What is required - The whole of the data is to be duplicated precisely.

Stored records -
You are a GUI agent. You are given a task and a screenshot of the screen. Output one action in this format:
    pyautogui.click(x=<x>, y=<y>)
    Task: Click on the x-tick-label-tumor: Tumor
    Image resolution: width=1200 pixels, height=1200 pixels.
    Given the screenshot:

Written solution -
You are a GUI agent. You are given a task and a screenshot of the screen. Output one action in this format:
    pyautogui.click(x=<x>, y=<y>)
    Task: Click on the x-tick-label-tumor: Tumor
    Image resolution: width=1200 pixels, height=1200 pixels.
    Given the screenshot:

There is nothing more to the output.